Ratcliffe’s comments come after U.S. District Judge Aileen Cannon appointed senior Judge Raymond Dearie as a “special master” to review documents the FBI seized from Mar-a-Lago in August.
Dearie, 79, was appointed by President Ronald Reagan in 1986 to the federal bench in Brooklyn, New York. He retired in 2011 and now serves as a semi-retired senior judge. He previously served in the Foreign Intelligence Surveillance Court between 2011 and 2019.

Part of Dearie’s duties as a “special master” will be to determine whether any materials are protected by executive privilege or attorney-client privilege and should thus be shielded from the DOJ probe.

Documents seized during the Aug. 8 raid by the FBI of former President Donald Trump's Mar-a-Lago estate in Palm Beach, Fla., in a photo released on Aug. 30, 2022. (FBI via The Epoch Times)
Documents seized during the Aug. 8 raid by the FBI of former President Donald Trump's Mar-a-Lago estate in Palm Beach, Fla., in a photo released on Aug. 30, 2022. FBI via The Epoch Times

‘Taken Advantage of By FBI’

When asked on Sunday for his thoughts regarding Dearie’s appointment as a special master, Ratcliffe said he believes he’s a good choice, noting that Dearie has been “taken advantage of” by the FBI before and will likely “not take the DOJ and FBI assertions at face value and will look at these documents.”
During his time in the intelligence surveillance court, Dearie signed off on warrants that the FBI used to surveil Carter Page, a former associate of Trump, during its investigation into now disproved allegations that the Trump campaign was colluding with Russia.

Former FBI lawyer Kevin Clinesmith later admitted to doctoring an email from the CIA that was used to support the surveillance warrants.

Ratcliffe on Sunday also cited one document that he himself had declassified “on his way out the door,” which related to Igor Danchenko, a Russian national who lives in the United States and who was the primary sub-source for the Steele dossier.

Danchenko is scheduled to be tried in October on five counts of lying to the FBI.

“He is facing trial next month because he lied repeatedly to the FBI,” said Ratcliffe. “In January 2017 he admitted to the FBI that much of what was in the Steele reporting was just made up in conversation over beers with friends at a bar or word-of-mouth hearsay.”

“He didn’t know whether any of the information in the Steele dossier was accurate and it was put together at the request of Hillary Clinton and her campaign.”

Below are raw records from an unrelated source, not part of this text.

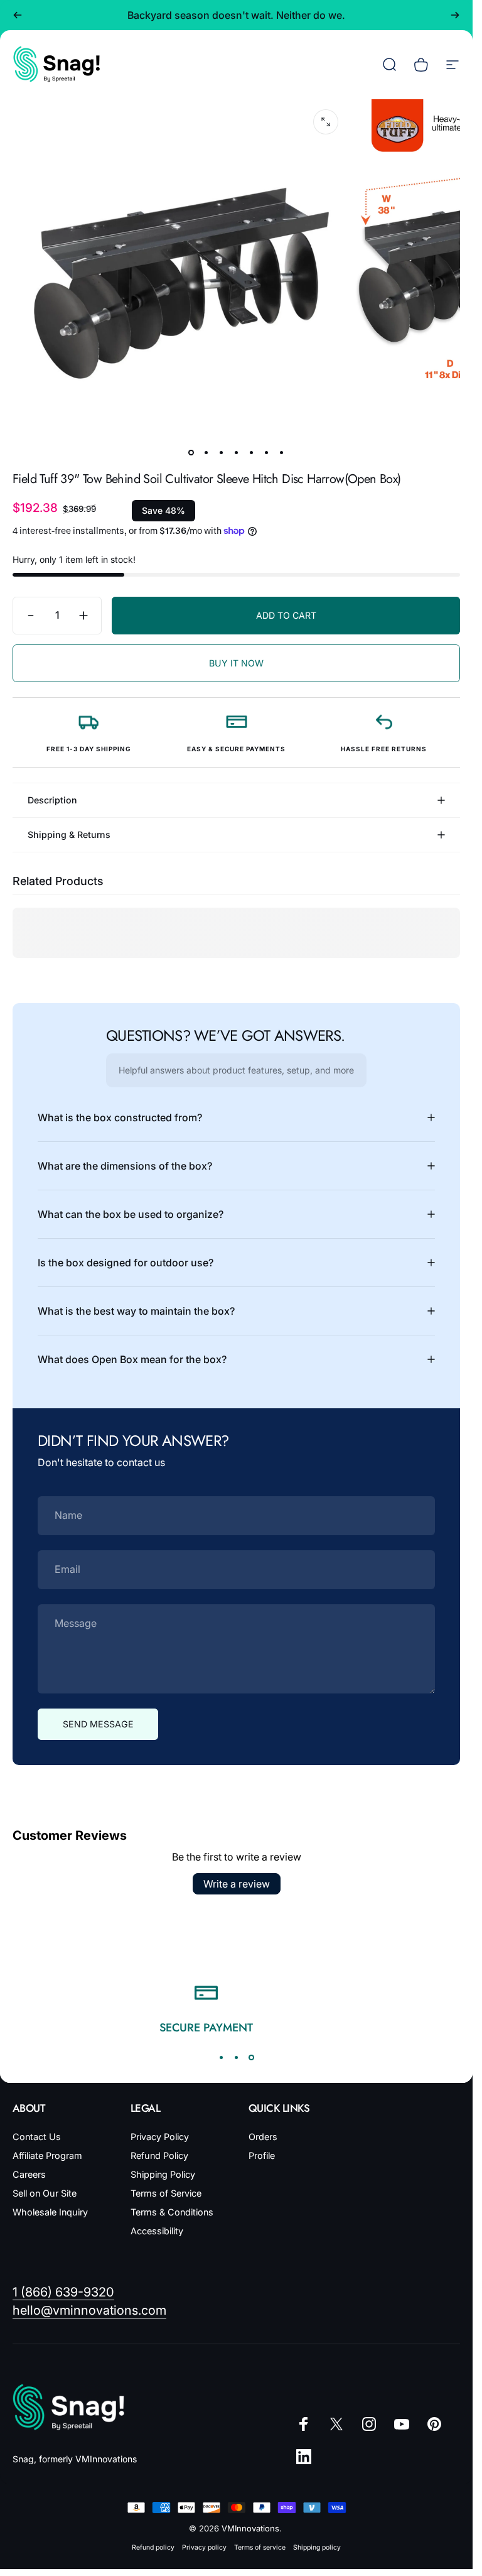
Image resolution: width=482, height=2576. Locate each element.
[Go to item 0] (191, 452)
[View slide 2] (236, 2057)
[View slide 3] (251, 2057)
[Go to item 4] (236, 452)
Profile (262, 2155)
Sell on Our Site (45, 2193)
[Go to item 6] (266, 452)
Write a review (236, 1884)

Ratcliffe said the document he declassified was “an annex to the intelligence community assessment that then-FBI Director James Comey insisted on including and reporting to the American people claiming that all the information in the Steele dossier should be included in the investigation when they knew from their conversations with Danchenko that it was all false.”

“So this is an example of one of many documents that were initially marked as ’top secret‘ and ’classified' but that was all a bunch of garbage,” he said.